_Material shown_:
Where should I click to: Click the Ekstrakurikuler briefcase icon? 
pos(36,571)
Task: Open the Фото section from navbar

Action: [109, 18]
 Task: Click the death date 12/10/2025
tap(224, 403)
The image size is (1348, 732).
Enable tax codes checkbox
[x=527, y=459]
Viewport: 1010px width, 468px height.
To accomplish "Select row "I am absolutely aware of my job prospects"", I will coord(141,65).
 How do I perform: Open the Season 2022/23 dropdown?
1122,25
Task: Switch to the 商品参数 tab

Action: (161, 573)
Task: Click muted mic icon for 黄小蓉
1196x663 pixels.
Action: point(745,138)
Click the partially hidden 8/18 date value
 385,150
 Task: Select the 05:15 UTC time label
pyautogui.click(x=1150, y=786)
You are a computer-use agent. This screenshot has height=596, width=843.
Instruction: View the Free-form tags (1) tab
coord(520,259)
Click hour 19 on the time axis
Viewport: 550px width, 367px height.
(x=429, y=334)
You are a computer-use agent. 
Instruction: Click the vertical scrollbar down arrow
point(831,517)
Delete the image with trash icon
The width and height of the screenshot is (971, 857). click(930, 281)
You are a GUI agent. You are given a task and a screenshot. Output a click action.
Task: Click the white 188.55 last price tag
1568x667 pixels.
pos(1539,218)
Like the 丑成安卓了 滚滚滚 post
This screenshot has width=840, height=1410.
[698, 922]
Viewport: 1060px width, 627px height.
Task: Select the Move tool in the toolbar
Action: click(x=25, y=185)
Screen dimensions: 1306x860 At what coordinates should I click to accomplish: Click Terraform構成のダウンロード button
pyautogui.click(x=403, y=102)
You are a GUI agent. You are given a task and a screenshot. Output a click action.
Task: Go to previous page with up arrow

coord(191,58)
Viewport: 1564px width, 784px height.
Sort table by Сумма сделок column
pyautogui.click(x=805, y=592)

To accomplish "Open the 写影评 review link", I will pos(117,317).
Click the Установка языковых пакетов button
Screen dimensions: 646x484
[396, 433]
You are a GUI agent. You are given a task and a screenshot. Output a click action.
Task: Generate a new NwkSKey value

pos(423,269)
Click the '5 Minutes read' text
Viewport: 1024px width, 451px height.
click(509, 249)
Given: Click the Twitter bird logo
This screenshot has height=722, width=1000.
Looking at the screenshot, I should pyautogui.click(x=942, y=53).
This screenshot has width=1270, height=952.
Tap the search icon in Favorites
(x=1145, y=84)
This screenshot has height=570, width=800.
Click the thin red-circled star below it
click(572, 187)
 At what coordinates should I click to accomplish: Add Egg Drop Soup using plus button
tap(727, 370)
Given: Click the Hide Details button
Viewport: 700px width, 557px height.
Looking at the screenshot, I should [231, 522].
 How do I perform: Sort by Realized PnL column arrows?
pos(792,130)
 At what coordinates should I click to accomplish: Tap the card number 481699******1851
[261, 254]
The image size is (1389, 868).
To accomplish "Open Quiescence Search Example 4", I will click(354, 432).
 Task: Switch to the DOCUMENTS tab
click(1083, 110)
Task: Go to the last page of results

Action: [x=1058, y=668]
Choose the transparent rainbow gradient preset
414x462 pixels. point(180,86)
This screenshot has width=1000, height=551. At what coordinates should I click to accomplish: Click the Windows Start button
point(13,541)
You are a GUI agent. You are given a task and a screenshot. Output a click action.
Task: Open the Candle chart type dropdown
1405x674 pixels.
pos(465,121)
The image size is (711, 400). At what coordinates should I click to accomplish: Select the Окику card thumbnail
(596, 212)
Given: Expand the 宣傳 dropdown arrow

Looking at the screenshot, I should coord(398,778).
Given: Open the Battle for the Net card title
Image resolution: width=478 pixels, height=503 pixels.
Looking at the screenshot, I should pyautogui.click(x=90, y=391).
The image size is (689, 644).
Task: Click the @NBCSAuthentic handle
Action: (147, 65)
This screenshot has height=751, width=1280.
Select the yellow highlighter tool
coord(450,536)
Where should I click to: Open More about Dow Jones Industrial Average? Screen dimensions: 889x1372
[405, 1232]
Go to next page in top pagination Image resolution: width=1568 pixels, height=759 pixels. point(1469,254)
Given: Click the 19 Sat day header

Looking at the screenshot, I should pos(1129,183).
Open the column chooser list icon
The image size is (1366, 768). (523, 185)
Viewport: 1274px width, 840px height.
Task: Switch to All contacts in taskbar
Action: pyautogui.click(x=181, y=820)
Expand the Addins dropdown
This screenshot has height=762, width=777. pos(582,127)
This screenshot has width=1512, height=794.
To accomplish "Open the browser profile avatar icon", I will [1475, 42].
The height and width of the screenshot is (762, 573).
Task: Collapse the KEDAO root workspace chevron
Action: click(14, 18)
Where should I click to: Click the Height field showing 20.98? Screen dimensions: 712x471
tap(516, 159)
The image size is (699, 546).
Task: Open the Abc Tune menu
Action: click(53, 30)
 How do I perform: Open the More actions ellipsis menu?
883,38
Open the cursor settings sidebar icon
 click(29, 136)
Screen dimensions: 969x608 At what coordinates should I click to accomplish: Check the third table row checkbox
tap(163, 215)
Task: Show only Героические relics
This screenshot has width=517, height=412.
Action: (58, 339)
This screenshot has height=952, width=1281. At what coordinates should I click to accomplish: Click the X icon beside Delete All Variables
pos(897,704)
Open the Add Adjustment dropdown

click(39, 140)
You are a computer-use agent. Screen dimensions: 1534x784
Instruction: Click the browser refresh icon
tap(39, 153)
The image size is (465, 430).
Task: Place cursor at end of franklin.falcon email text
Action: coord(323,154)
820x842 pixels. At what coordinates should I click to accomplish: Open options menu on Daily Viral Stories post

_Instructions to follow_:
Your task is to return the full listing exactly as it was given.

_Exercise solution_:
Where should I click to: Click the Ekstrakurikuler briefcase icon? 
pos(36,571)
Task: Open the Фото section from navbar

Action: [109, 18]
 Task: Click the death date 12/10/2025
tap(224, 403)
The image size is (1348, 732).
Enable tax codes checkbox
[x=527, y=459]
Viewport: 1010px width, 468px height.
To accomplish "Select row "I am absolutely aware of my job prospects"", I will coord(141,65).
 How do I perform: Open the Season 2022/23 dropdown?
1122,25
Task: Switch to the 商品参数 tab

Action: (161, 573)
Task: Click muted mic icon for 黄小蓉
1196x663 pixels.
Action: point(745,138)
Click the partially hidden 8/18 date value
 385,150
 Task: Select the 05:15 UTC time label
pyautogui.click(x=1150, y=786)
You are a computer-use agent. This screenshot has height=596, width=843.
Instruction: View the Free-form tags (1) tab
coord(520,259)
Click hour 19 on the time axis
Viewport: 550px width, 367px height.
(x=429, y=334)
You are a computer-use agent. 
Instruction: Click the vertical scrollbar down arrow
point(831,517)
Delete the image with trash icon
The width and height of the screenshot is (971, 857). click(930, 281)
You are a GUI agent. You are given a task and a screenshot. Output a click action.
Task: Click the white 188.55 last price tag
1568x667 pixels.
pos(1539,218)
Like the 丑成安卓了 滚滚滚 post
This screenshot has width=840, height=1410.
[698, 922]
Viewport: 1060px width, 627px height.
Task: Select the Move tool in the toolbar
Action: click(x=25, y=185)
Screen dimensions: 1306x860 At what coordinates should I click to accomplish: Click Terraform構成のダウンロード button
pyautogui.click(x=403, y=102)
You are a GUI agent. You are given a task and a screenshot. Output a click action.
Task: Go to previous page with up arrow

coord(191,58)
Viewport: 1564px width, 784px height.
Sort table by Сумма сделок column
pyautogui.click(x=805, y=592)

To accomplish "Open the 写影评 review link", I will pos(117,317).
Click the Установка языковых пакетов button
Screen dimensions: 646x484
[396, 433]
You are a GUI agent. You are given a task and a screenshot. Output a click action.
Task: Generate a new NwkSKey value

pos(423,269)
Click the '5 Minutes read' text
Viewport: 1024px width, 451px height.
click(509, 249)
Given: Click the Twitter bird logo
This screenshot has height=722, width=1000.
Looking at the screenshot, I should pyautogui.click(x=942, y=53).
This screenshot has width=1270, height=952.
Tap the search icon in Favorites
(x=1145, y=84)
This screenshot has height=570, width=800.
Click the thin red-circled star below it
click(572, 187)
 At what coordinates should I click to accomplish: Add Egg Drop Soup using plus button
tap(727, 370)
Given: Click the Hide Details button
Viewport: 700px width, 557px height.
Looking at the screenshot, I should [231, 522].
 How do I perform: Sort by Realized PnL column arrows?
pos(792,130)
 At what coordinates should I click to accomplish: Tap the card number 481699******1851
[261, 254]
The image size is (1389, 868).
To accomplish "Open Quiescence Search Example 4", I will click(354, 432).
 Task: Switch to the DOCUMENTS tab
click(1083, 110)
Task: Go to the last page of results

Action: [x=1058, y=668]
Choose the transparent rainbow gradient preset
414x462 pixels. point(180,86)
This screenshot has width=1000, height=551. At what coordinates should I click to accomplish: Click the Windows Start button
point(13,541)
You are a GUI agent. You are given a task and a screenshot. Output a click action.
Task: Open the Candle chart type dropdown
1405x674 pixels.
pos(465,121)
The image size is (711, 400). At what coordinates should I click to accomplish: Select the Окику card thumbnail
(596, 212)
Given: Expand the 宣傳 dropdown arrow

Looking at the screenshot, I should coord(398,778).
Given: Open the Battle for the Net card title
Image resolution: width=478 pixels, height=503 pixels.
Looking at the screenshot, I should pyautogui.click(x=90, y=391).
The image size is (689, 644).
Task: Click the @NBCSAuthentic handle
Action: (147, 65)
This screenshot has height=751, width=1280.
Select the yellow highlighter tool
coord(450,536)
Where should I click to: Open More about Dow Jones Industrial Average? Screen dimensions: 889x1372
[405, 1232]
Go to next page in top pagination Image resolution: width=1568 pixels, height=759 pixels. point(1469,254)
Given: Click the 19 Sat day header

Looking at the screenshot, I should pos(1129,183).
Open the column chooser list icon
The image size is (1366, 768). (523, 185)
Viewport: 1274px width, 840px height.
Task: Switch to All contacts in taskbar
Action: pyautogui.click(x=181, y=820)
Expand the Addins dropdown
This screenshot has height=762, width=777. pos(582,127)
This screenshot has width=1512, height=794.
To accomplish "Open the browser profile avatar icon", I will [1475, 42].
The height and width of the screenshot is (762, 573).
Task: Collapse the KEDAO root workspace chevron
Action: click(14, 18)
Where should I click to: Click the Height field showing 20.98? Screen dimensions: 712x471
tap(516, 159)
The image size is (699, 546).
Task: Open the Abc Tune menu
Action: click(53, 30)
 How do I perform: Open the More actions ellipsis menu?
883,38
Open the cursor settings sidebar icon
 click(29, 136)
Screen dimensions: 969x608 At what coordinates should I click to accomplish: Check the third table row checkbox
tap(163, 215)
Task: Show only Героические relics
This screenshot has width=517, height=412.
Action: (58, 339)
This screenshot has height=952, width=1281. At what coordinates should I click to accomplish: Click the X icon beside Delete All Variables
pos(897,704)
Open the Add Adjustment dropdown

click(39, 140)
You are a computer-use agent. Screen dimensions: 1534x784
Instruction: Click the browser refresh icon
tap(39, 153)
The image size is (465, 430).
Task: Place cursor at end of franklin.falcon email text
Action: coord(323,154)
820x842 pixels. At what coordinates should I click to accomplish: Open options menu on Daily Viral Stories post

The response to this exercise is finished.